-------- TEXT SECTION --------

Mrs Clare Ann Kalkwarf's funeral took place
on
Tuesday, 18 April 2006,
at Blessed Gérard's Church, 61 Anderson Road, Mandeni

Clare Kalkwarf has stated in a codicil to her last will and testament:
"I ask that this occasion (her funeral service) be a happy one
with light and happy music and no black is to be worn, except as part of a uniform -
as this is a celebration of a new beginning and not an end."

Clare Kalkwarf's body lay in state from 9 a.m.


A Holy Requiem Mass was be celebrated at 14:00 hrs / 2 p.m.

Clare Kalkwarf further stated in the same codicil: "The main celebrant should be ... Rev. Father Gérard Tonque Lagleder OSB".

We thank His Eminence, Cardinal Napier and the administrator of the Diocese of Eshowe, Father Ndaba for their kind and uncomplicated way to step back and thus fulfil Clare's last wish.


(from left to right:) Dr Paul Thabethe, Sr Thuli Thabethe, Deacon Thomas Müller, Fr. Gérard Lagleder O.S.B., Wilfred Cardinal Napier, Diocesan Administrator Fr Jabulani Ndaba, Abbot Godfrey Sieber O.S.B., Fr Benjamin Sithathu, Fr Ruprecht Wolf O.S.B., Fr. Sipho, Fr Peter Blue O.S.B., Graham Sprake

Father Gérard's Sermon

Once upon a time, my dear friends, there was an old man in the hill country of Zululand, and he was one of those old people who was very wise and therefore many people came to him asking for his advice - somehow like Clare, who had so many people coming to her for advice -. And the name of this old man was Solomon. And this old wise man in the hill country of Zululand was taking a nap at noontime in his hut. And as he was sleeping - all of a sudden - he heard a sound which we hear now from the children of our Children's Home up there on the balcony, it was a bit louder actually, it made "waa, waa, waa". As he was going outside the hut he found a little bundle and that little bundle was crying and when he picked that little bundle up from the ground it was a little child and he thought: "Might be a mother has come to ask my advice and let me see, where the mother is, and he went behind the hut and he looked and he could not find her, and he waited the whole day and she didn't come back. So he kept that little bundle of humanity, that little boy with him, and because that little boy was given to him like a miracle, he gave him the name of Mangaliso. What should he do with the little Mangaliso some how he found out because he was so wise he knew where to get advice how to feed the little Mangaliso. And this little Mangaliso stayed with him, very much like the many children in our Children's Home. Mangaliso was one of them. And like Clare looked after so many of such children, Solomon looked after the little boy Mangaliso. And when he grew up and he became actually like every little child is very interested in what is going on the world, and therefore he asked those thousand questions, which only three year olds can ask. And one of the questions I would like to tell you what happened:

"Mangaliso watched the swallows as they were flying about in the sky, up and down, hither and thither. He was amazed that they could all move so swiftly and safely in the air, never touching each other. And he said to Solomon: "I have never seen a swallow drop dead out of the sky onto the earth." Solomon told the little one: "The birds are more firmly in God's hands than the animals of the earth are. When it gets cooler in our part of the world, the swallows fly to the north across the sea where there is summer. One day they flew crowded in large swarms across the vast ocean. Yet when they were half way across, one swallow dropped out of the flock and fell back. She was too weak for the long flight. The poor swallow saw her sisters disappear further and further into the distance, and eventually she was all alone. Above her the clear sky, below her nothing but water. She fluttered aimlessly over the endless stretch of water becoming weaker and weaker. When the last strength of her wings left her, she plummeted down and the sea received her. That is the story of the swallow that plunged into the sea." And, he added: "The swallow has not fallen out of the hand of God, because He even holds the sea in the cup of His hand." "God even holds the sea in the cup of His hand," repeated Mangaliso, filled with wonder." (quoted from "Mangaliso" by Albert Herold)

--------

EXERCISE TASK 1: On what date did Mrs Clare Ann Kalkwarf's funeral take place, according to the funeral page?
None of the records that follow relate to the funeral page.

-------- GIVEN DATA --------

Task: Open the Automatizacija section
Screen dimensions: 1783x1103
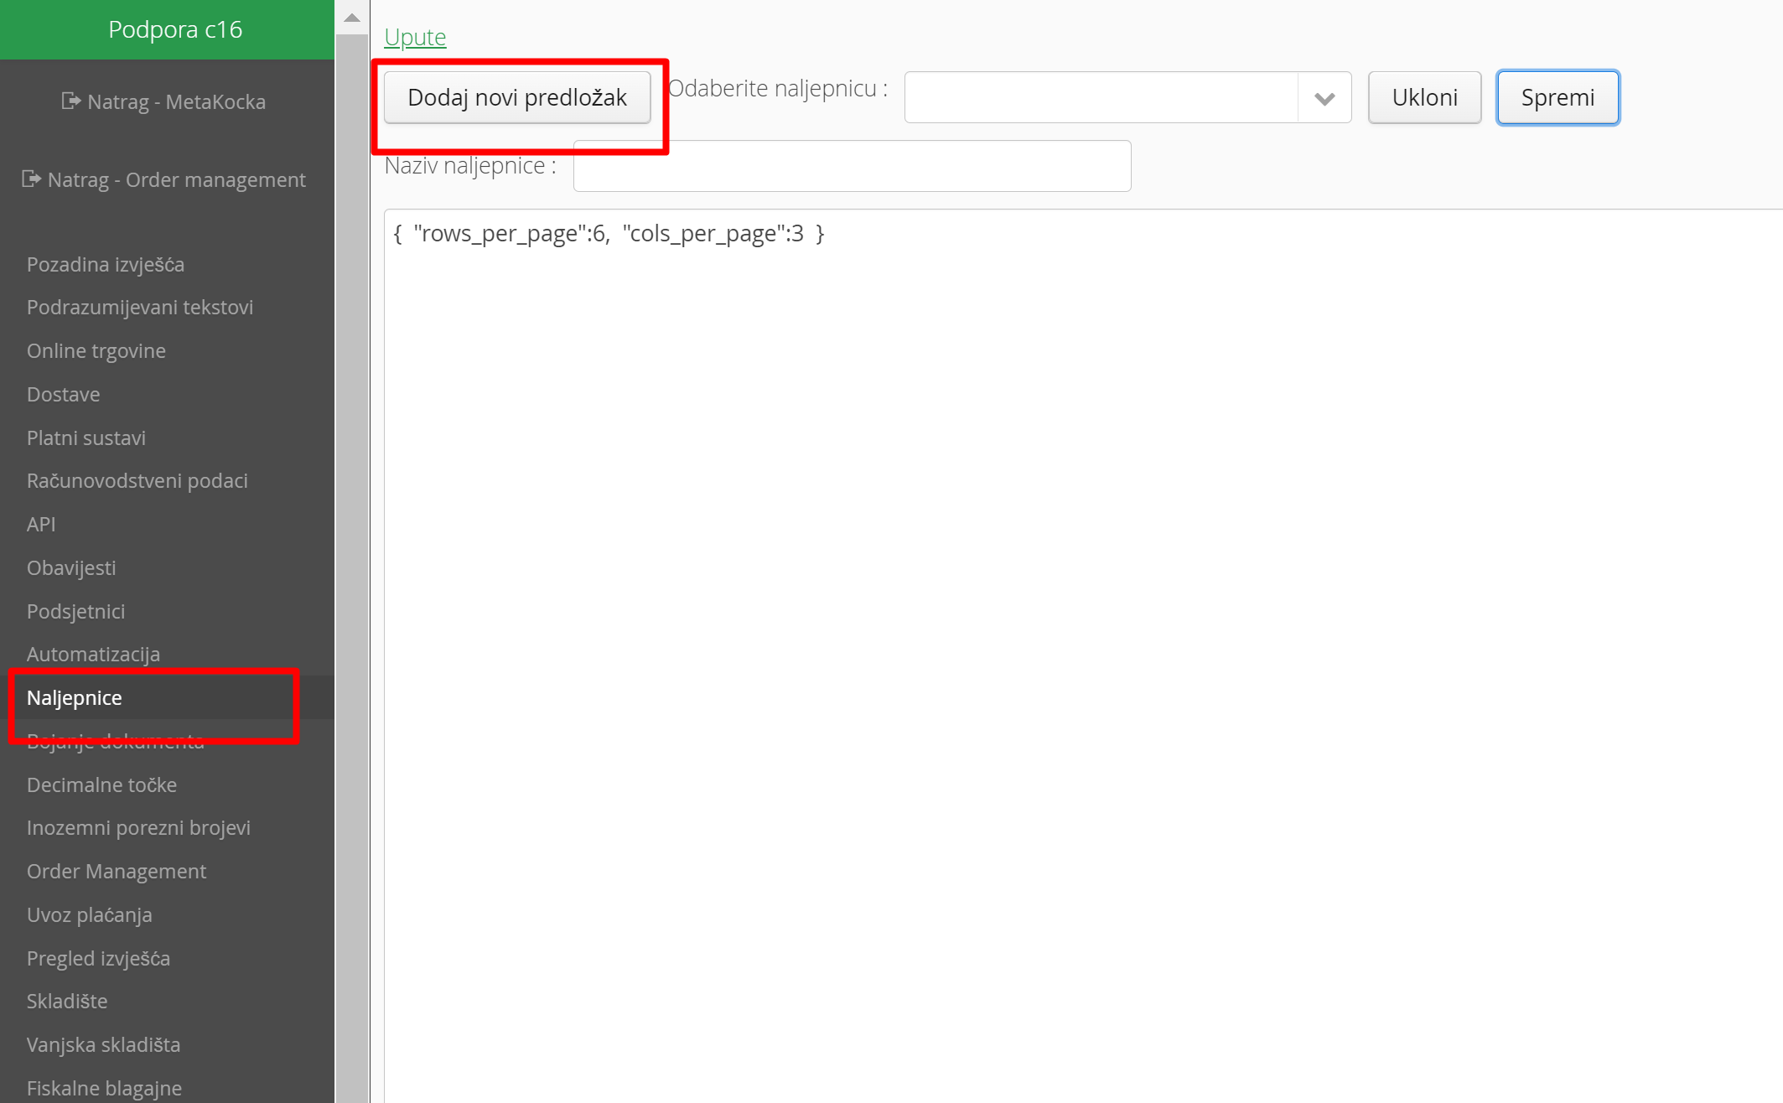Action: [93, 654]
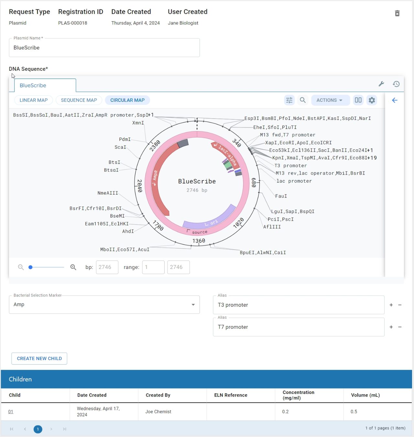Image resolution: width=414 pixels, height=437 pixels.
Task: Click the zoom in magnifier icon
Action: click(x=73, y=267)
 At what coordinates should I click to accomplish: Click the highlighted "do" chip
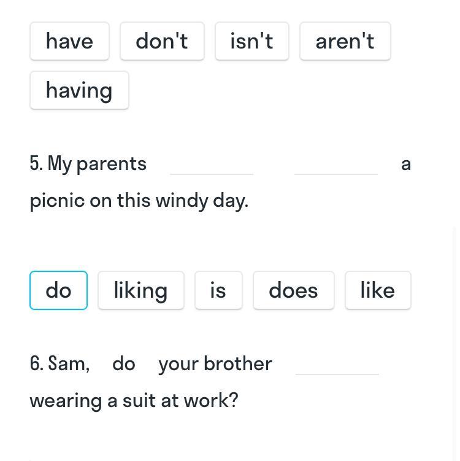click(58, 290)
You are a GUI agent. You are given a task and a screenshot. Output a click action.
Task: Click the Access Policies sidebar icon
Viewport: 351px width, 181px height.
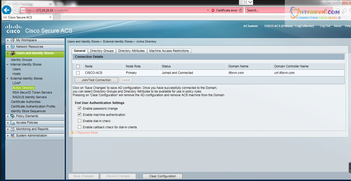[x=13, y=123]
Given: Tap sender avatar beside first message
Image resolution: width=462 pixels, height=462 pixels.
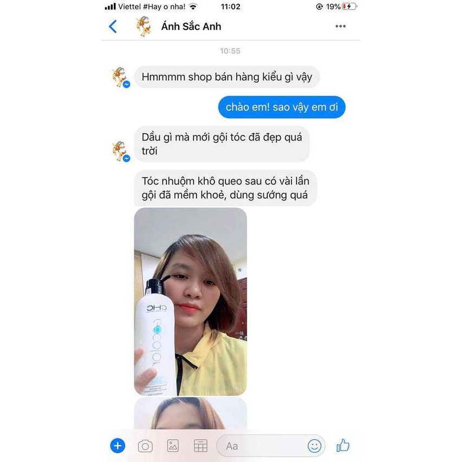Looking at the screenshot, I should coord(120,77).
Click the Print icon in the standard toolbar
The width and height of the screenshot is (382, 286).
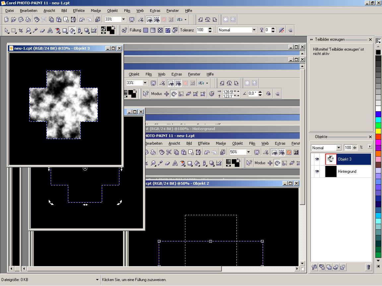tap(28, 20)
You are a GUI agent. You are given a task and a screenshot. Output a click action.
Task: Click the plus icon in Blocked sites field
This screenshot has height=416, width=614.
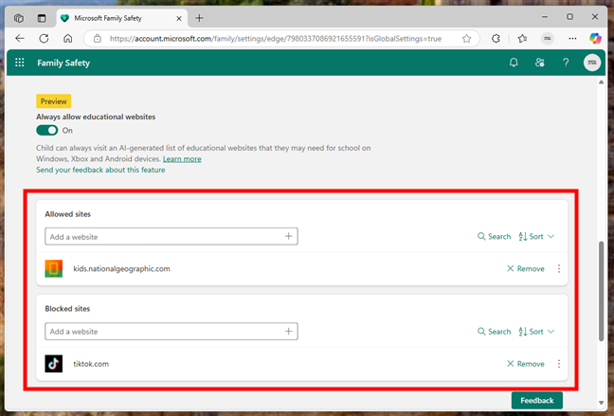point(289,332)
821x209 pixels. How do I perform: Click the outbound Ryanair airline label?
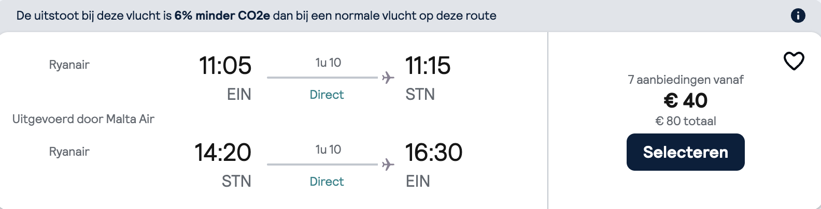pyautogui.click(x=69, y=65)
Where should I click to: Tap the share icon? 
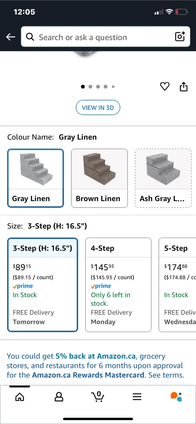pyautogui.click(x=183, y=87)
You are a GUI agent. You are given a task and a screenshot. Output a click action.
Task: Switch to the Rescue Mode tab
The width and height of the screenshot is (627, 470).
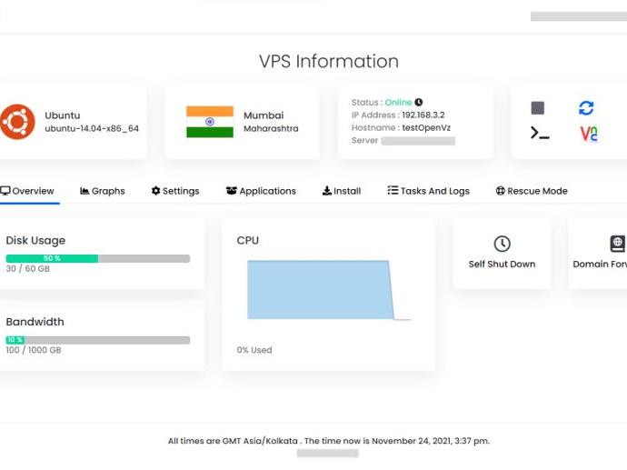tap(532, 191)
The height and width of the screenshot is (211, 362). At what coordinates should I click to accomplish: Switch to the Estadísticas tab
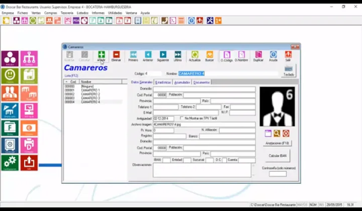[x=163, y=82]
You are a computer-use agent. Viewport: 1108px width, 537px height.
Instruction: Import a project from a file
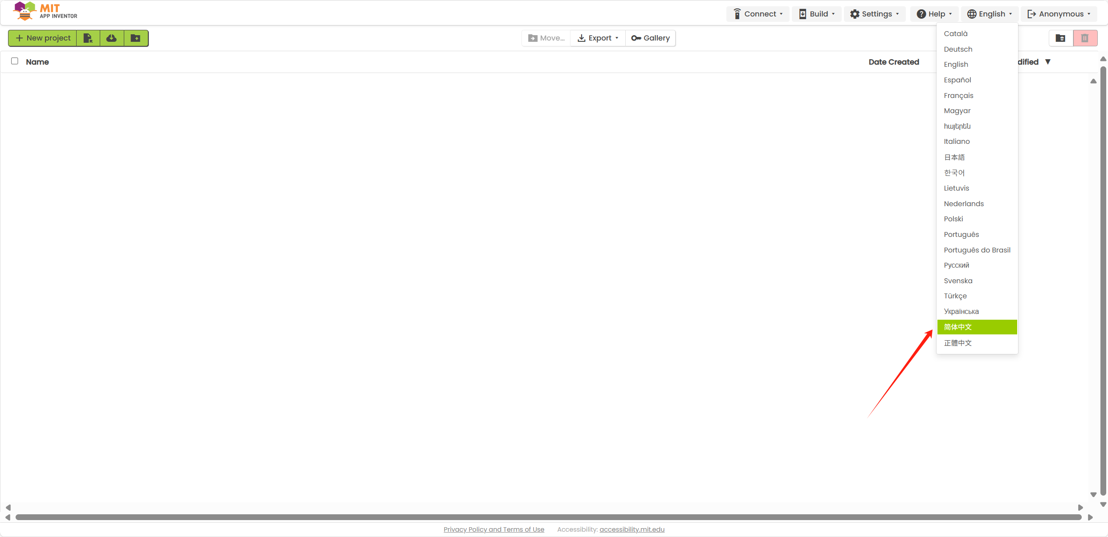[x=88, y=38]
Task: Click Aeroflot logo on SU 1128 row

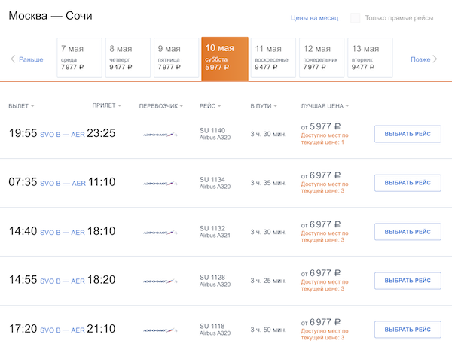Action: (160, 281)
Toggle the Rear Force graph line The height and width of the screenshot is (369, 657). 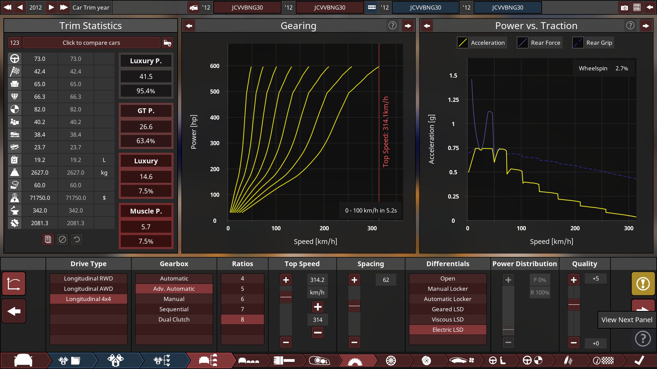[x=523, y=43]
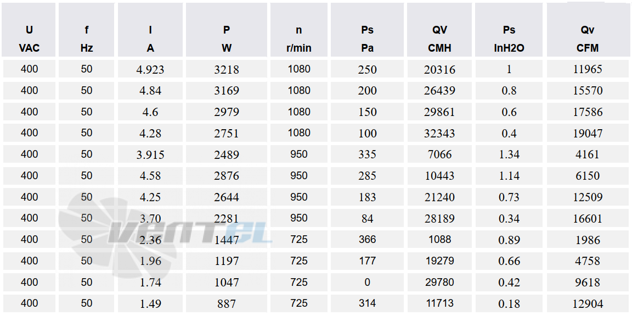Click the current value 4.923 cell
Screen dimensions: 632x315
(150, 69)
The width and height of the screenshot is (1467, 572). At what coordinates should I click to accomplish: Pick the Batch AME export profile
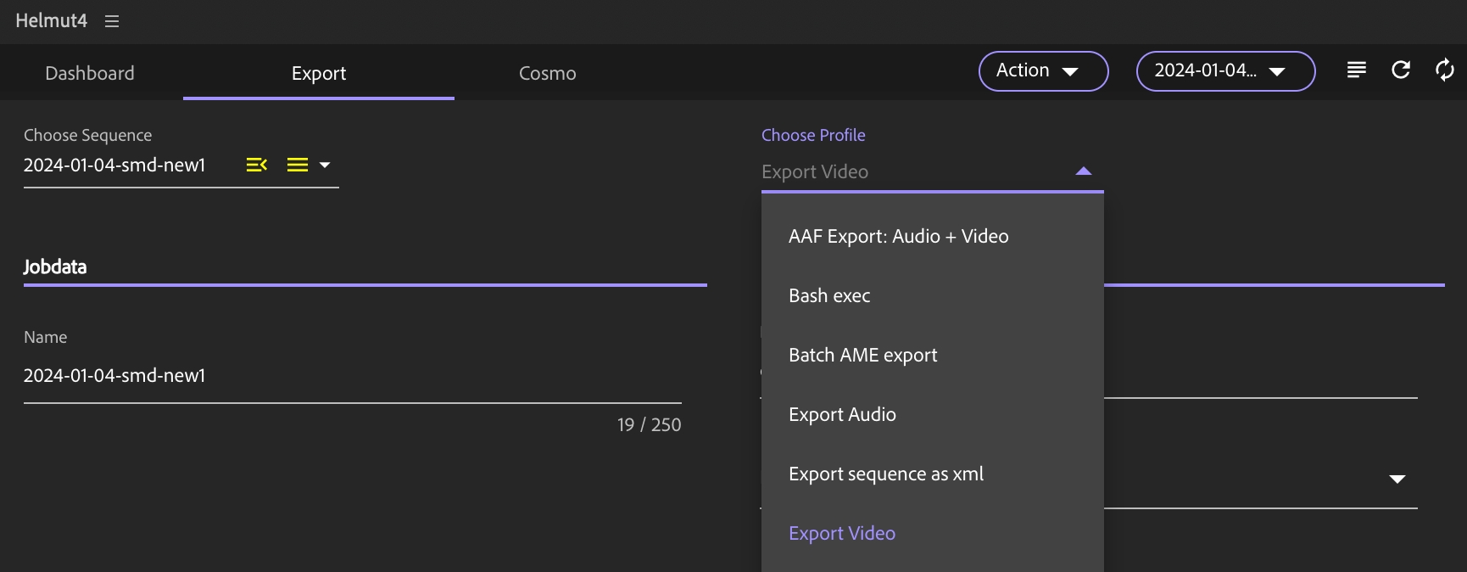tap(862, 356)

--------

EXERCISE TASK 2: Can you rewrite the stretch of the records from the line containing "The width and height of the screenshot is (1467, 572)." through the end of the records, putting "Select" in place of "Pick" and changing nothing else? Give only those lines, and leave out the pictures.

TASK OUTPUT 1: Tuesday, 18 April 2006.

TASK OUTPUT 2:
The width and height of the screenshot is (1467, 572). At what coordinates should I click to accomplish: Select the Batch AME export profile
tap(862, 356)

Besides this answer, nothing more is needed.